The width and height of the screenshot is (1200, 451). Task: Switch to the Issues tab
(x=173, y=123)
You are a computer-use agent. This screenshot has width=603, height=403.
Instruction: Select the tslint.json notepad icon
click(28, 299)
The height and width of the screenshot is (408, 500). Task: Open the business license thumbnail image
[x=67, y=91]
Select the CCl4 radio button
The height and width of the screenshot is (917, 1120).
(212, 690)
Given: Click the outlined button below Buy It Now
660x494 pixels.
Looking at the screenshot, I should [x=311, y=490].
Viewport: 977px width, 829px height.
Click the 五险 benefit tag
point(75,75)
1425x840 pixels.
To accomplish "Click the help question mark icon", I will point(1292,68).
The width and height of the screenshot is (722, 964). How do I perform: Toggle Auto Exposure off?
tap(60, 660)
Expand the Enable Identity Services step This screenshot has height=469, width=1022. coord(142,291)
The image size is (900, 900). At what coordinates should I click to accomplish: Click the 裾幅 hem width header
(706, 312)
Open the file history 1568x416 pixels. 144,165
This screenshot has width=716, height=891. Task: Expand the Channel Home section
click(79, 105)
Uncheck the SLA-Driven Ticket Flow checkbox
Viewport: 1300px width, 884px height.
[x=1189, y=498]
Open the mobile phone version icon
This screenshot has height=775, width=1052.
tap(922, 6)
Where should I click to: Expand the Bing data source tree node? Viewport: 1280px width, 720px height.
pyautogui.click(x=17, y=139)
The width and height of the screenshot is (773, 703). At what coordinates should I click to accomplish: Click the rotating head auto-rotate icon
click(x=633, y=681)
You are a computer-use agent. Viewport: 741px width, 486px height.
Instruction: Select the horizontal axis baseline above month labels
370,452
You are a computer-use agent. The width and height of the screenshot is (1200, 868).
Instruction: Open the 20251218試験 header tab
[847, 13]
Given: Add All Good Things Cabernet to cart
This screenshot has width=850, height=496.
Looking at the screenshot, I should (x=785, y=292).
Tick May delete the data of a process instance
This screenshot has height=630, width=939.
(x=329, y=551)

__Task to carry out__: Which lines of the data include "Given"? Copy each of them.

__Reply to the exercise__:
Given: Click the outlined button below Buy It Now
Given: Add All Good Things Cabernet to cart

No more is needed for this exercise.